The latest statement expands on a previous report issued March 30 in which AIG delayed its annual report and acknowledged a series of accounting problems, including an admission it had improperly booked transactions with a unit of Berkshire Hathaway Inc. (BRKA) that artificially boosted its reserves.

That deal, with Berkshire Hathaway's (search) General Re Corp., is at the center of an investigation led by Attorney General Eliot Spitzer (search) and the SEC into specialized reinsurance contracts, also known as finite risk products. Reinsurance traditionally has been used to spread out risk among insurers, but in some cases, it has been used for the questionable purpose of polishing a company's financial statements. If there is no risk transfer, the deal shouldn't be booked as insurance.

AIG earlier said that its purchase of reinsurance from General Re in the fourth quarter of 2000 and the first quarter of 2001 was improperly booked as insurance.

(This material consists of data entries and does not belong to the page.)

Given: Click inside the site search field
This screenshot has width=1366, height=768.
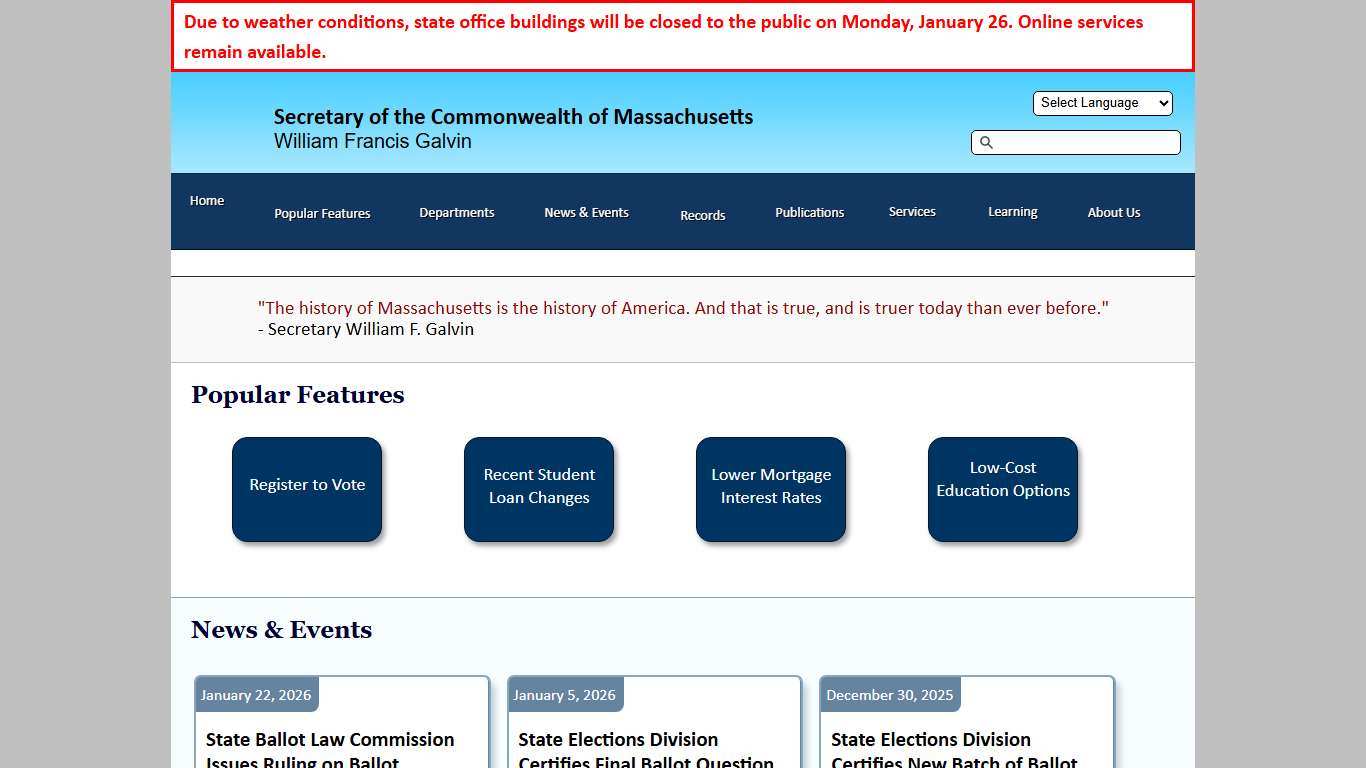Looking at the screenshot, I should (x=1086, y=143).

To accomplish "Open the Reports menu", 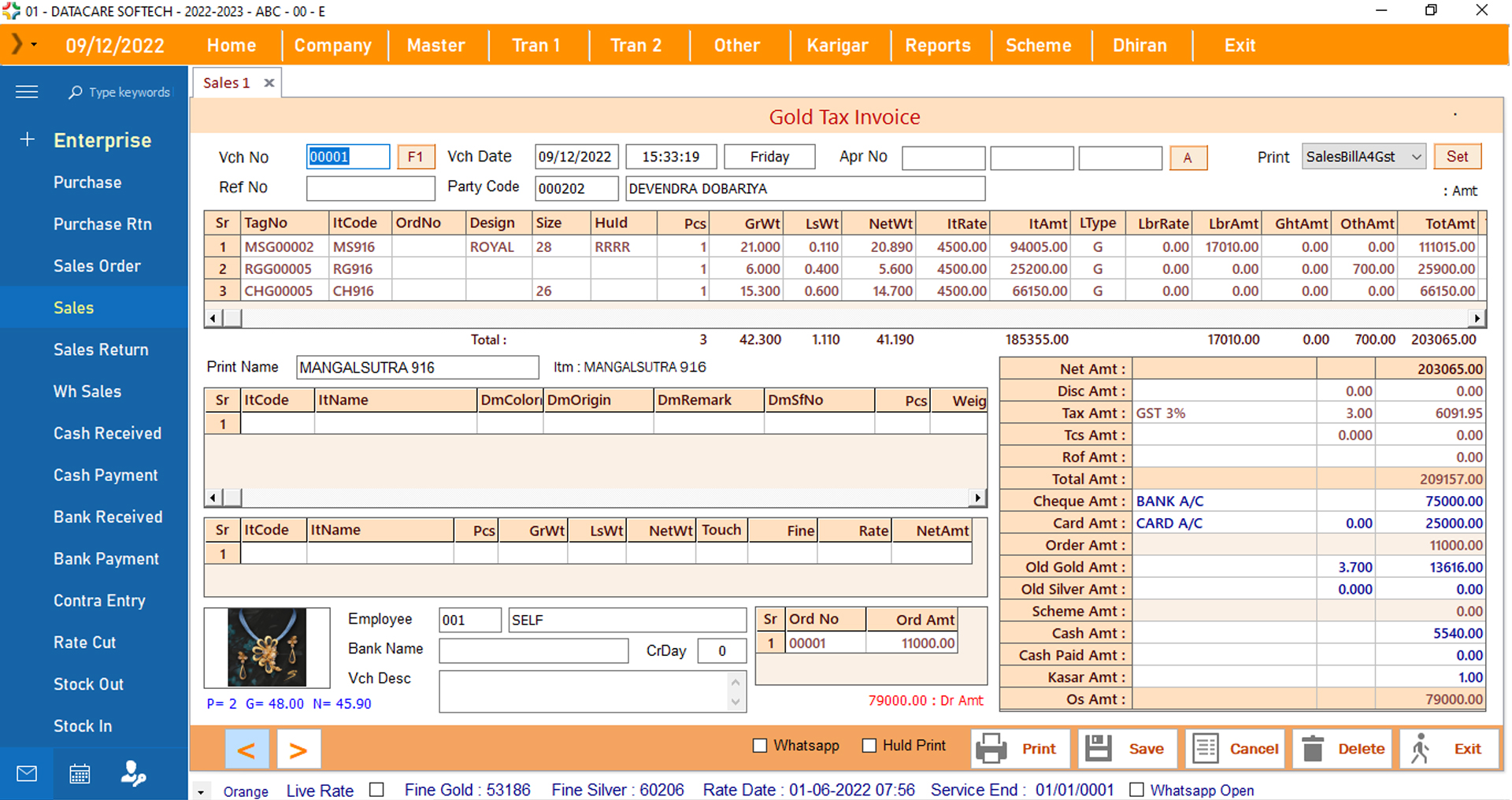I will [938, 46].
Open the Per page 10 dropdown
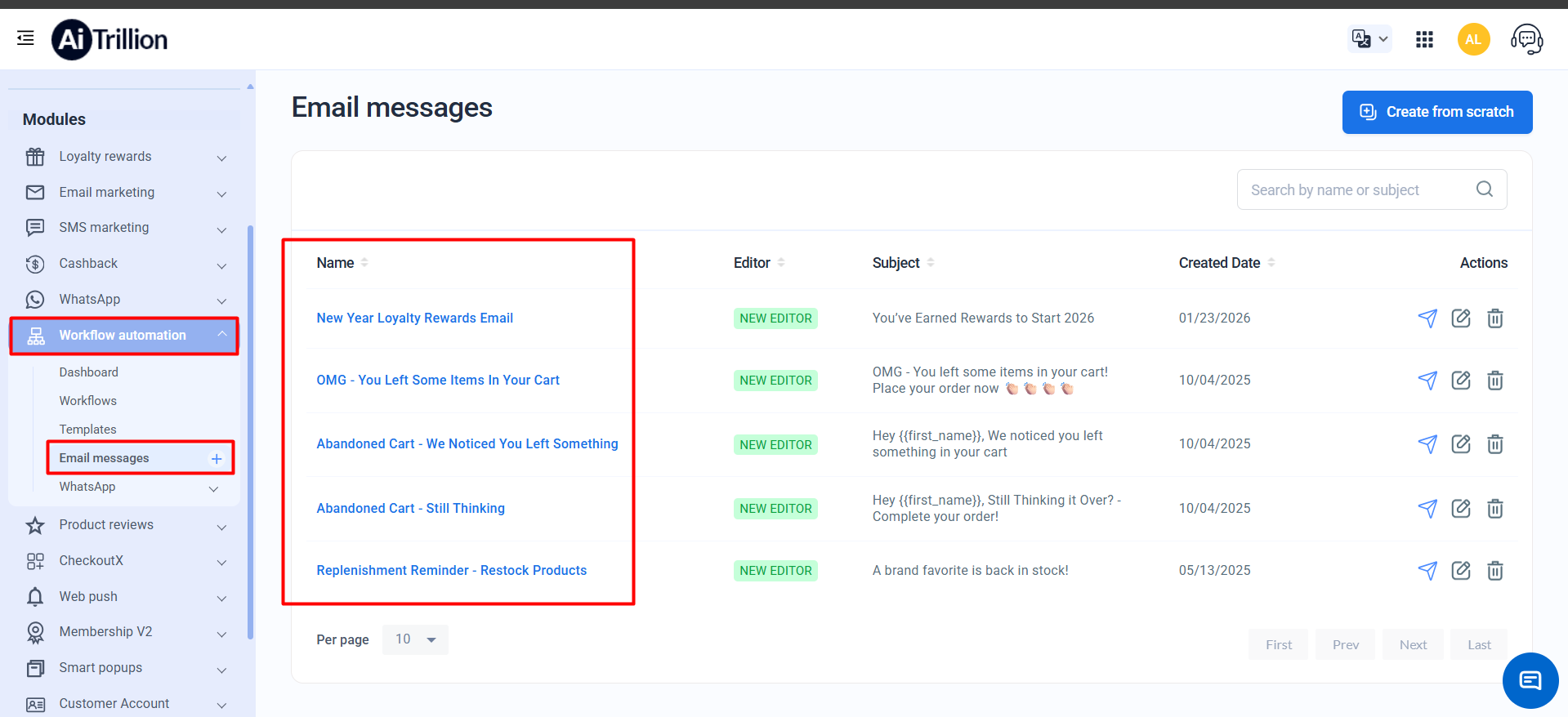 point(415,639)
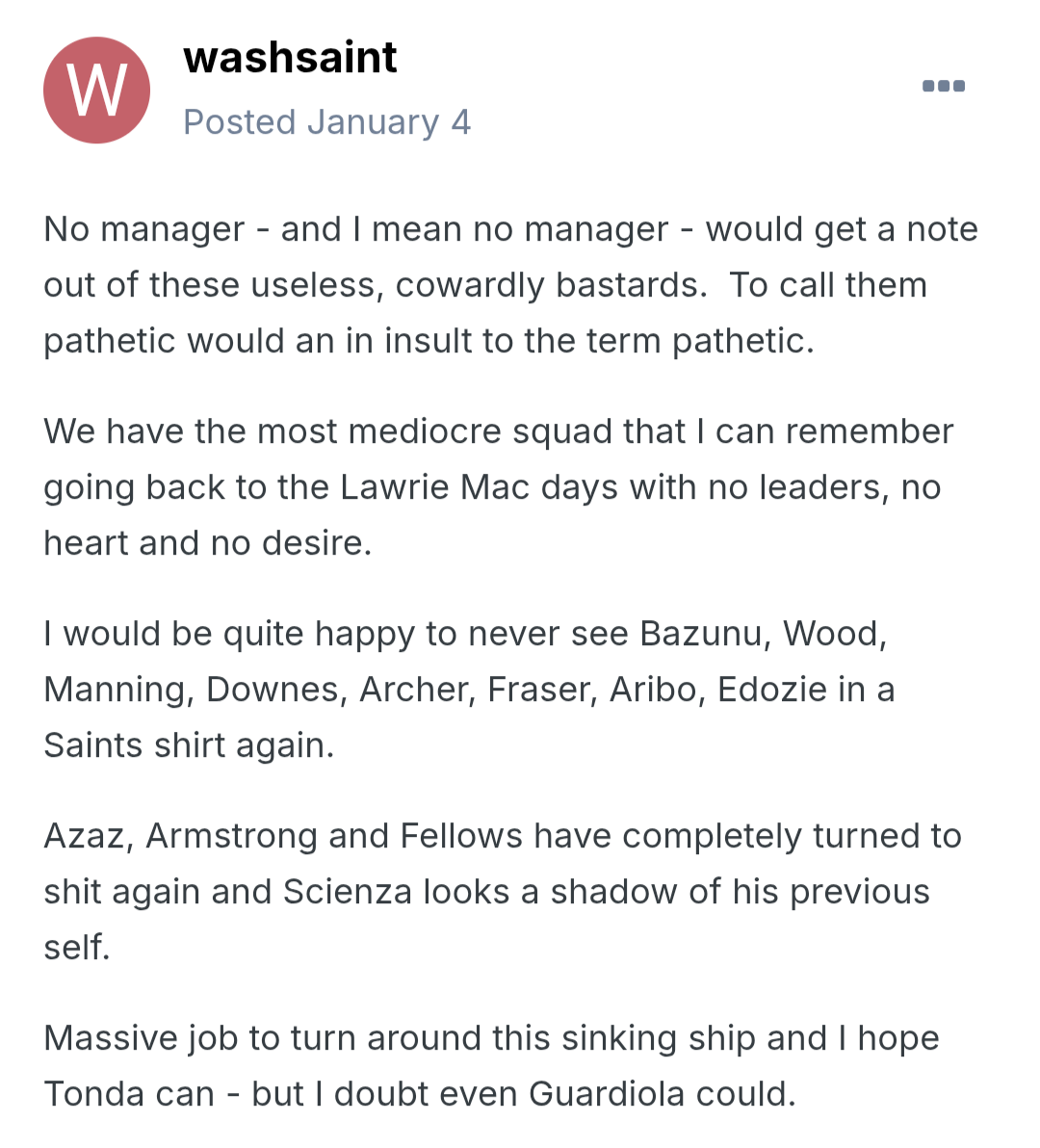Click the name 'Armstrong' in the post
1040x1148 pixels.
click(x=231, y=836)
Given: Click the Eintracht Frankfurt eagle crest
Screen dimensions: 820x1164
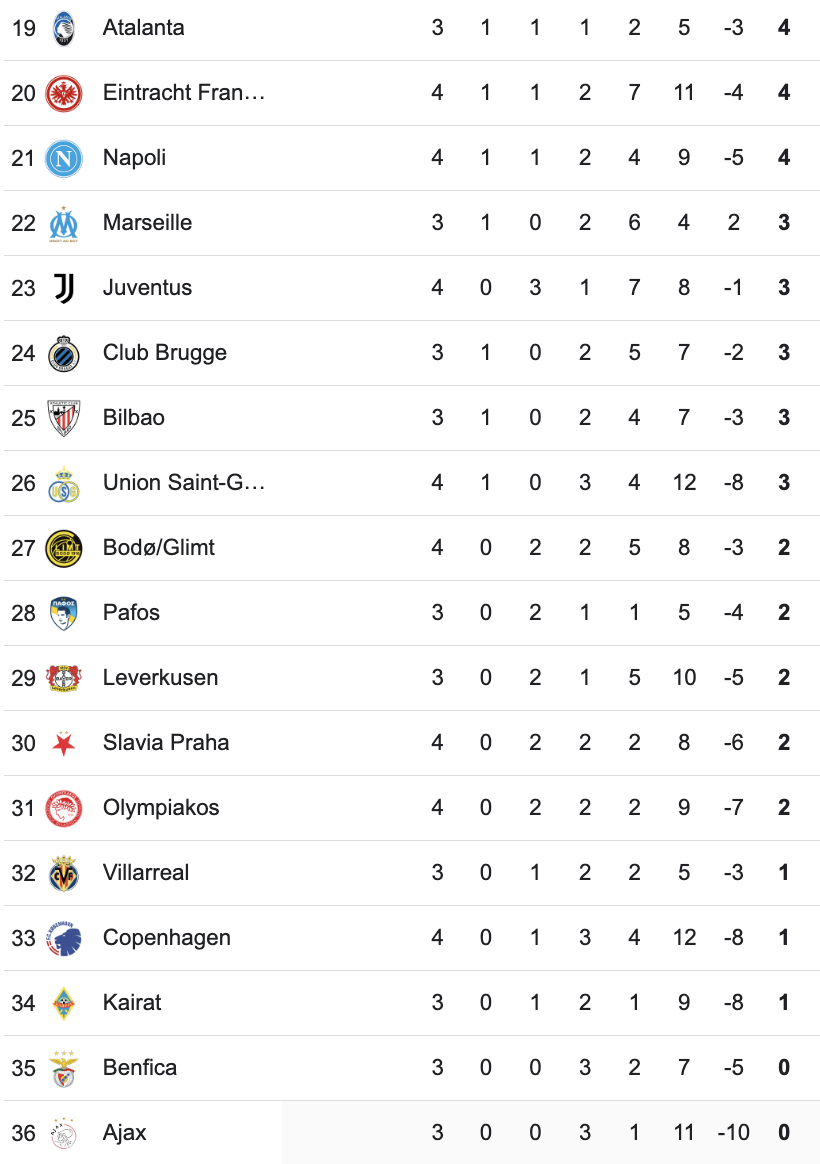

The broadening investigation led AIG to oust longtime chief executive officer, Maurice "Hank" Greenberg (search), earlier this year. Greenberg, who will be 80 this month, was called to testify before investigators from Spitzer's office as well as the SEC and the New York state Insurance Department last month. He declined to answer questions, based on his right against self-incrimination, saying he had not been given documents he had requested or sufficient time to prepare.

A statement issued by attorney David Boies on behalf of Greenberg challenged the contention that there were audit control deficiencies.

"The suggestion that there were inadequate financial controls at AIG is at odds with the good faith efforts of the board, AIG's auditors and the company's senior management (both those who have left and those who have not)," Boies wrote.

He said Greenberg had not been given an opportunity to review the information that led to AIG's latest statement.

Martin Sullivan, named AIG's president and CEO after Greenberg's ouster, said in the statement issued Sunday that the company is "working diligently" to complete a new filing and that they will assure "accurate financial statements, rigorous accounting, greater transparency and thorough disclosure."

In the latest report, AIG said that among the accounting adjustments and corrections that will reduce its value were:

— $1.2 billion for incorporating the reinsurance activities of Union Excess Reinsurance Company Ltd. as deposits on its books, acknowledging its "ownership interests" in the Barbados-based company.

— $700 million in changes in the fourth quarter of 2004 "including estimates for tax accruals, deferred acquisition costs and other contingencies and allowances."

— $300 million for its Domestic Brokerage group, saying that allowances for doubtful accounts "were not properly recorded in the consolidated financial statements."

— $100 million for accounting for so-called life settlements, which are ways to help elderly people pull money from their policies.

— $200 million for "the incorrect application of accounting principles" related to deferred acquisition costs.